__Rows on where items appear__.
┌──

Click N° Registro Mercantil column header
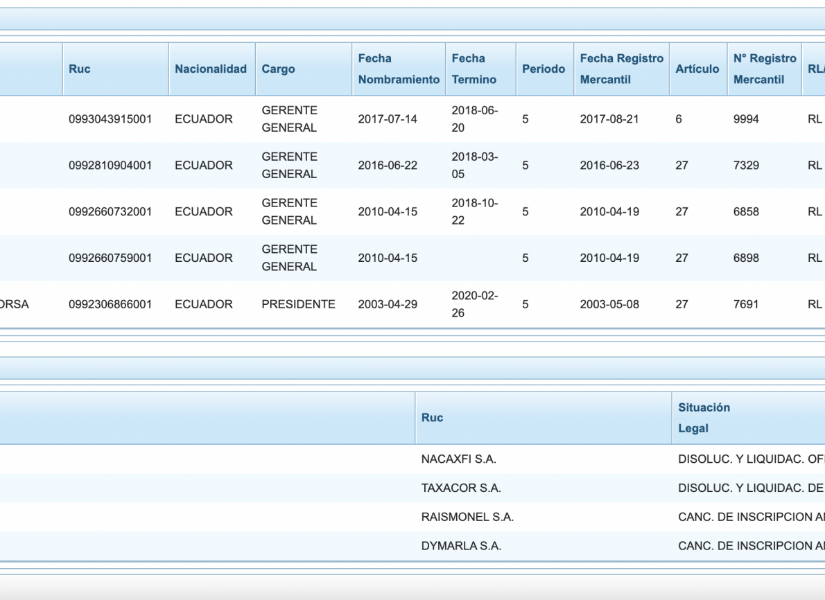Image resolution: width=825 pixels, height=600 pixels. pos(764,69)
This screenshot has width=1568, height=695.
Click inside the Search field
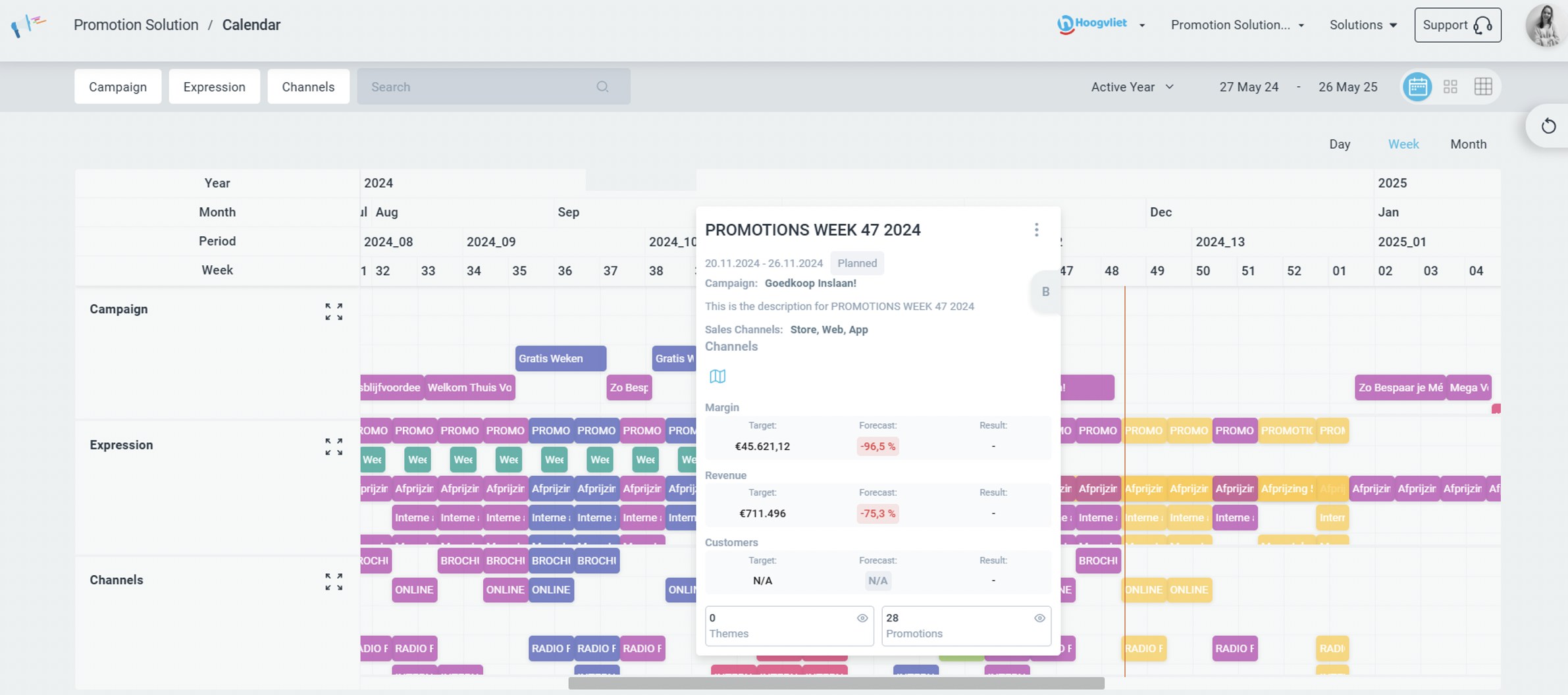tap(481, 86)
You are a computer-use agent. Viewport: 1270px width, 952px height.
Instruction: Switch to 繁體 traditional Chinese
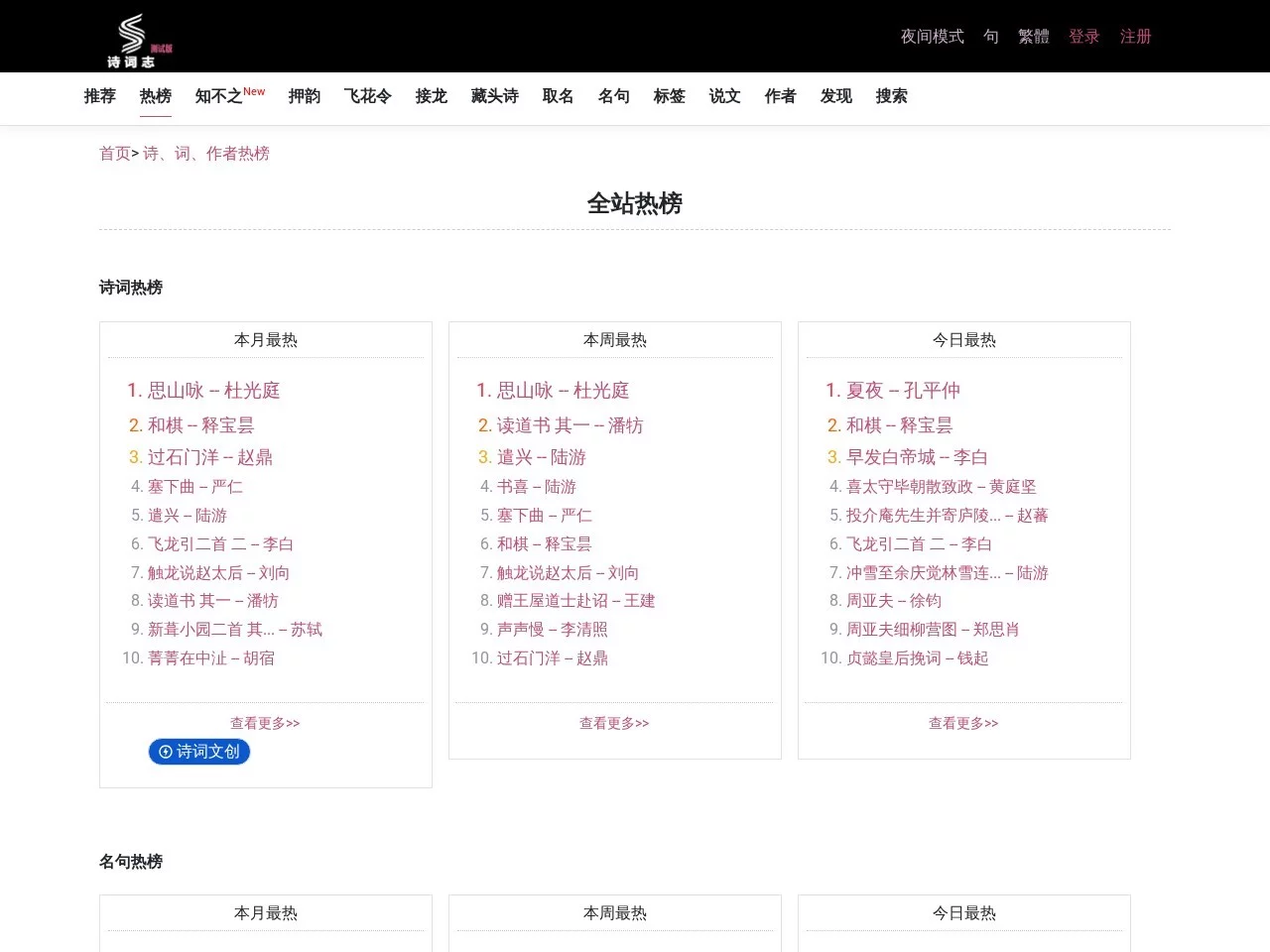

└──

__STATED GOAL__.
Copy out the stretch of rows from the line that contains "You are a computer-use" through the end of the rows, word for word. Leave the pictures out of your answer.

__ANSWER FOR THIS EXERCISE__.
You are a computer-use agent. Viewport: 1270px width, 952px height.
Instruction: Switch to 繁體 traditional Chinese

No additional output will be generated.